══ DATA TO PROCESS ══

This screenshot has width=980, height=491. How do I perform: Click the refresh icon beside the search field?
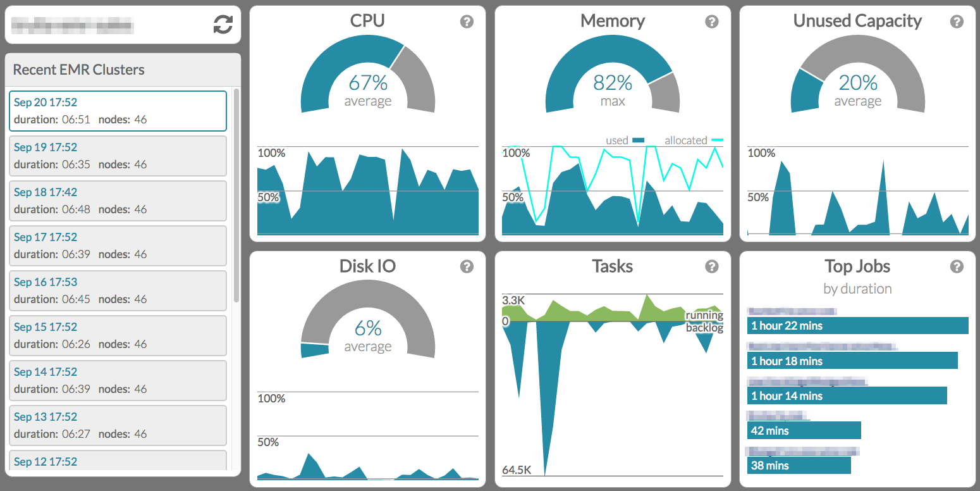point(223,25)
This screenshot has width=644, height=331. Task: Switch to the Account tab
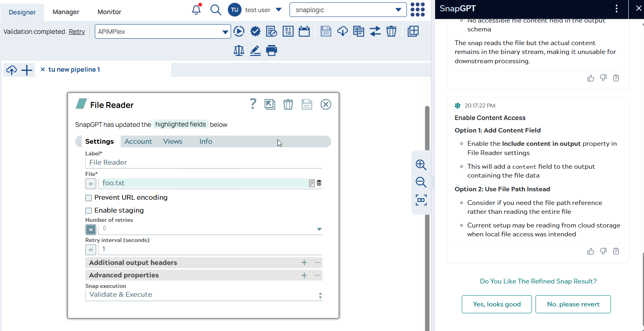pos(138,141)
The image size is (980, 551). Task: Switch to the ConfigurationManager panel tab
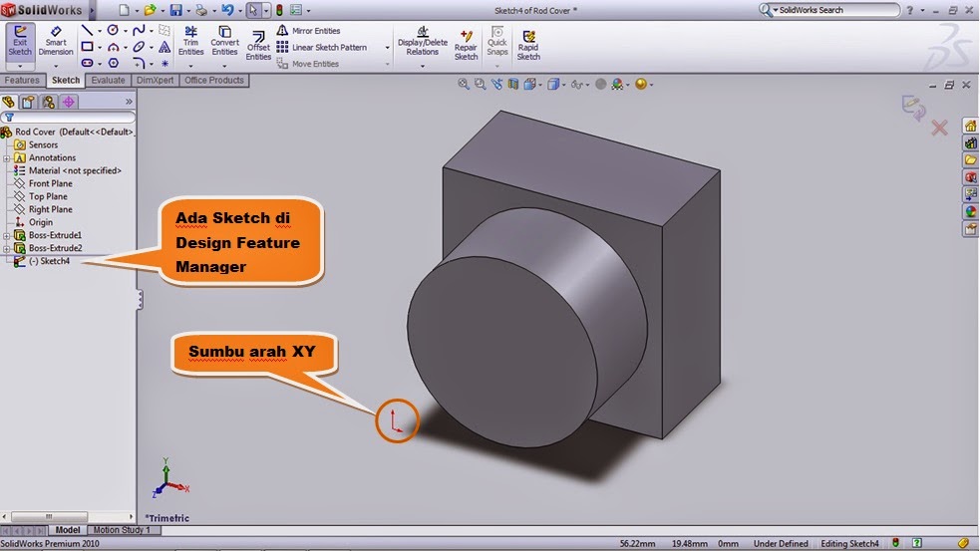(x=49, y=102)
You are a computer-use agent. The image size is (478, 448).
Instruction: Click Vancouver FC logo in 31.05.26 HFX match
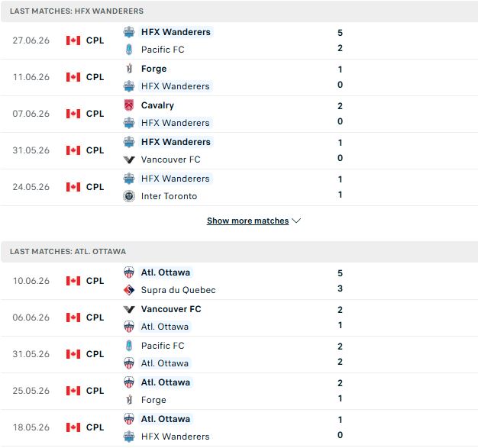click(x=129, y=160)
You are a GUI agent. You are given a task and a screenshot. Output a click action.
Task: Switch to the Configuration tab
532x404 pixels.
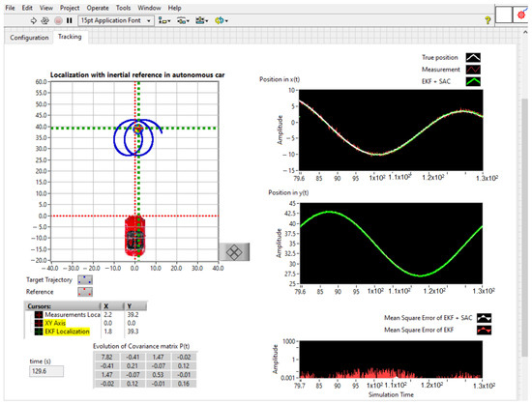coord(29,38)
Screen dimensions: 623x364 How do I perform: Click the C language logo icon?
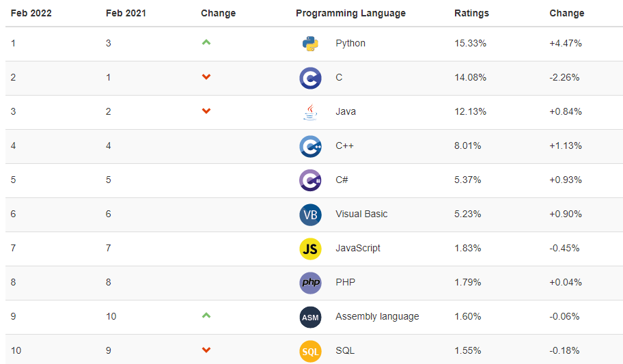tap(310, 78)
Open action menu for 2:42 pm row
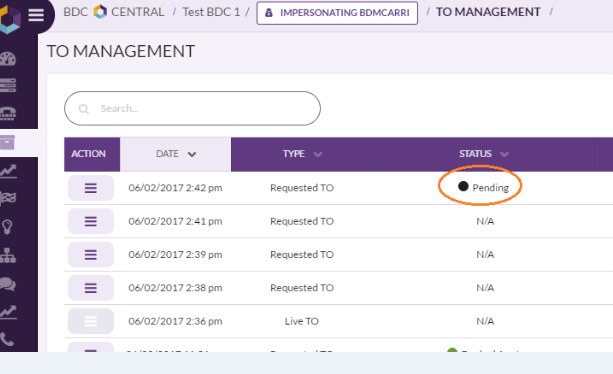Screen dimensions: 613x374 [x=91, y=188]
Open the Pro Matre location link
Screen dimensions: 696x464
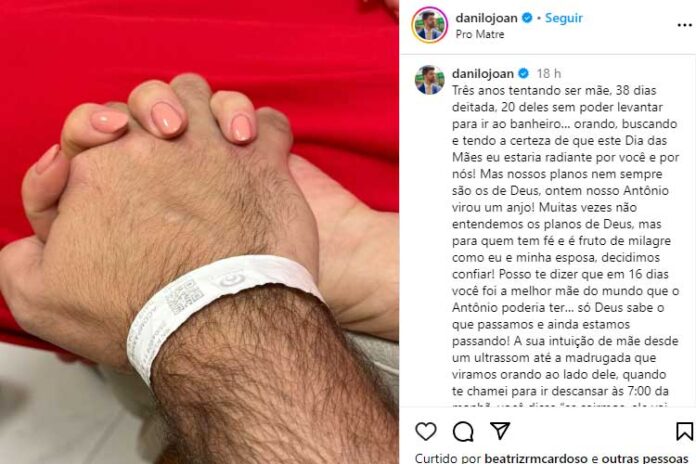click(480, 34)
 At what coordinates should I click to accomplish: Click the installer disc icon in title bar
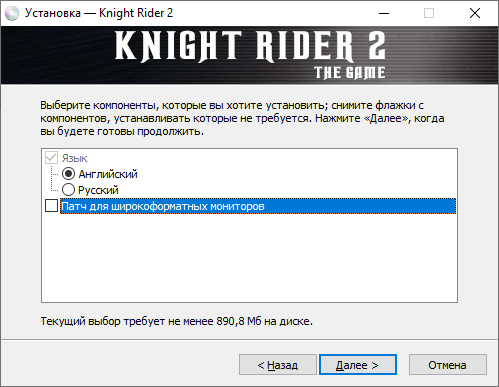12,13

═══

EXERCISE OBJECTIVE:
Exactly as written, reproduce all of the entries while dropping the pictures.

THE COMPLETED TASK:
This screenshot has width=980, height=491. How do I perform: Click the refresh icon beside the search field?
point(223,25)
This screenshot has width=644, height=331. Task: Switch to the Account tab
pos(138,141)
The image size is (980, 551). Task: Switch to the ConfigurationManager panel tab
(x=49, y=102)
You are a computer-use agent. The image size is (478, 448).
Instruction: Click Vancouver FC logo in 31.05.26 HFX match
click(x=129, y=160)
You are a GUI agent. You are given a task and a screenshot. Output a click action.
Task: Switch to the Configuration tab
532x404 pixels.
coord(29,38)
Screen dimensions: 623x364 How do I perform: Click the C language logo icon?
tap(310, 78)
Open action menu for 2:42 pm row
Screen dimensions: 613x374 [x=91, y=188]
Open the Pro Matre location link
Screen dimensions: 696x464
click(480, 34)
 At what coordinates should I click to accomplish: Click the installer disc icon in title bar
12,13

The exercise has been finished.